Reproduce the rows below from the line containing "This screenshot has width=1199, height=838." through the end of the rows, replacing "screenshot" with "screen capture" and leaving everything else unchanged. Omit the pictures from your answer.
»»
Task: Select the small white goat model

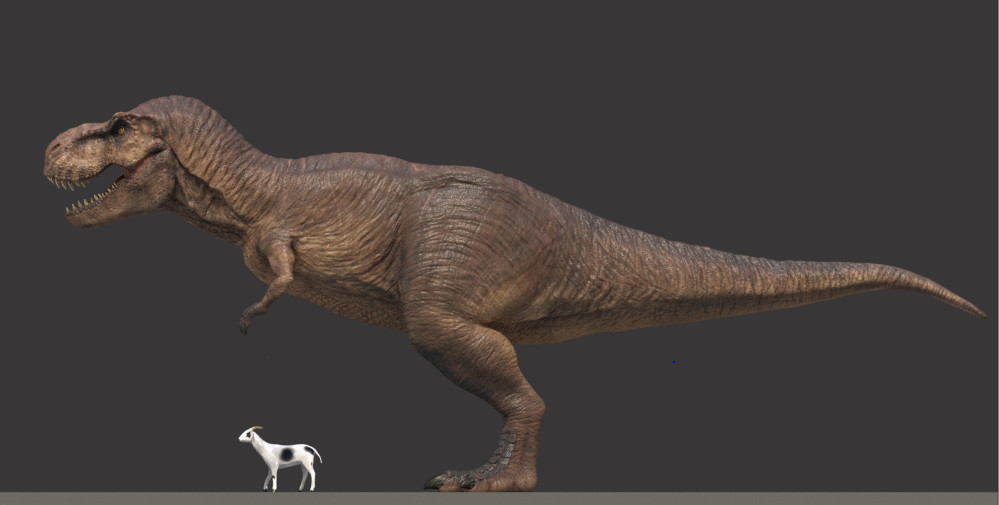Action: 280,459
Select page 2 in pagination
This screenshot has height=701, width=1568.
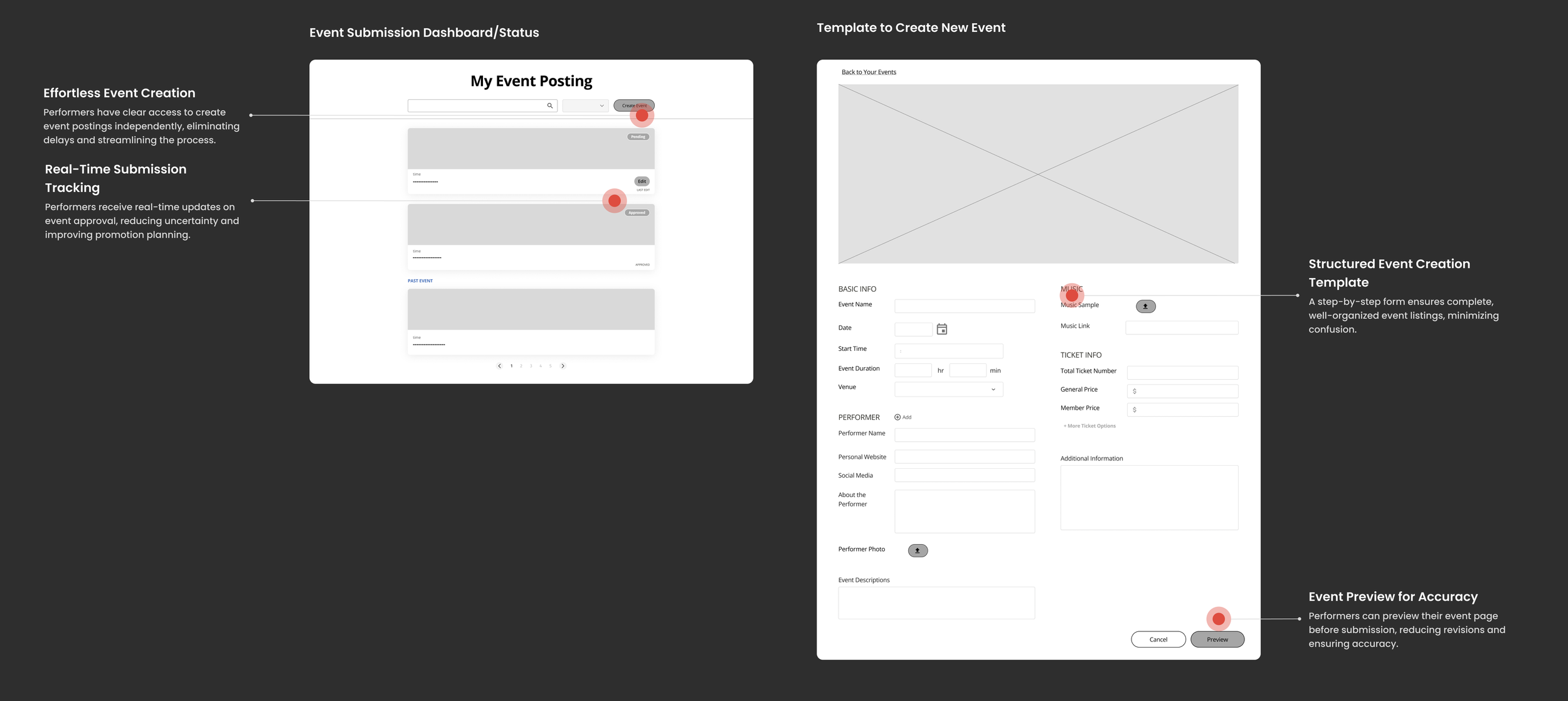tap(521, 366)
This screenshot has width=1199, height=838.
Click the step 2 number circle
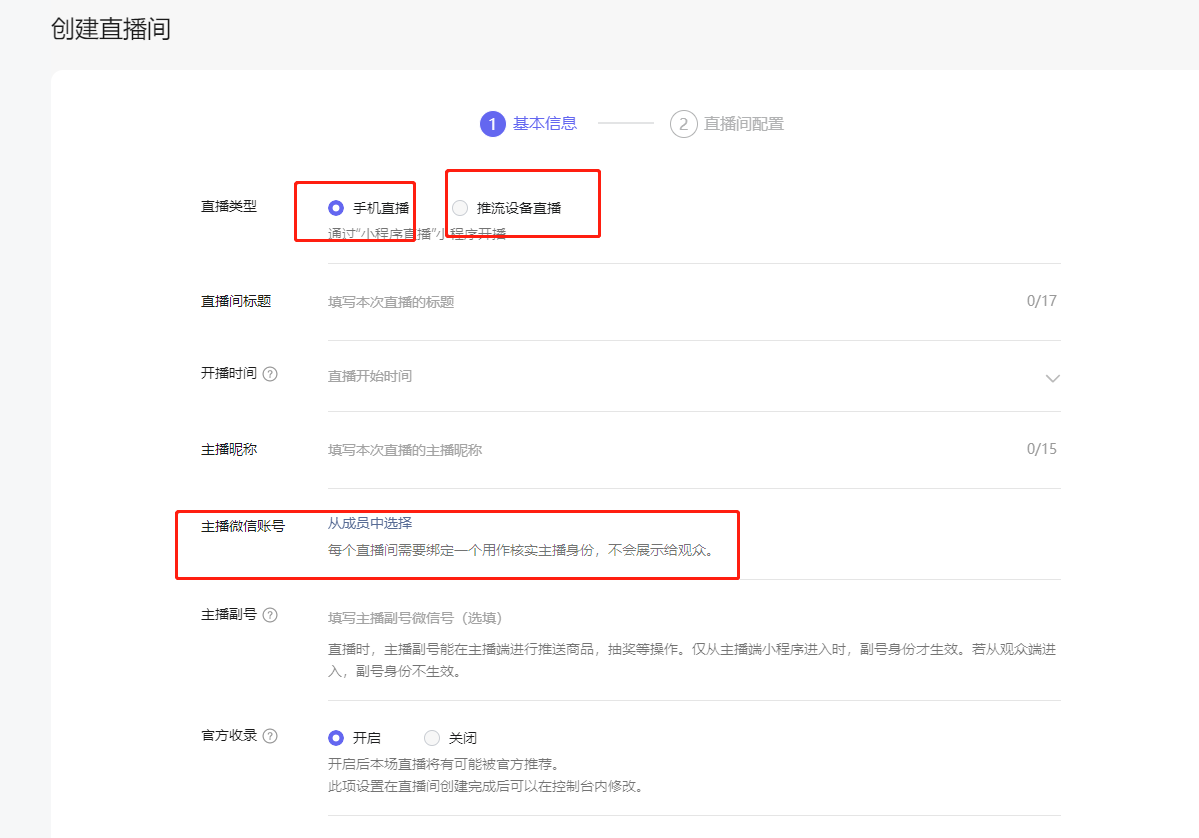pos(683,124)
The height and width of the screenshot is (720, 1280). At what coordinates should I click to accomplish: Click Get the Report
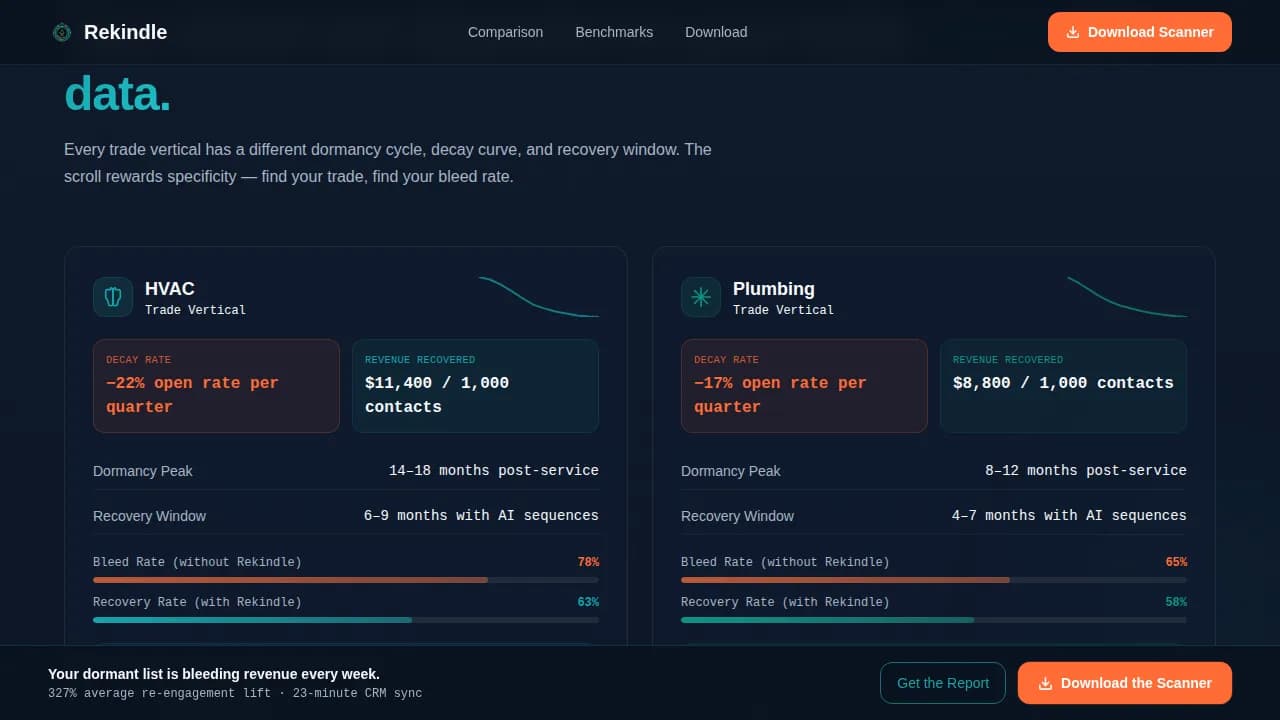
««
§ WORKED ANSWER:
This screen capture has width=1199, height=838.
Click the step 2 number circle
pos(683,124)
The height and width of the screen capture is (720, 1280). At what coordinates should I click to accomplish: Click Get the Report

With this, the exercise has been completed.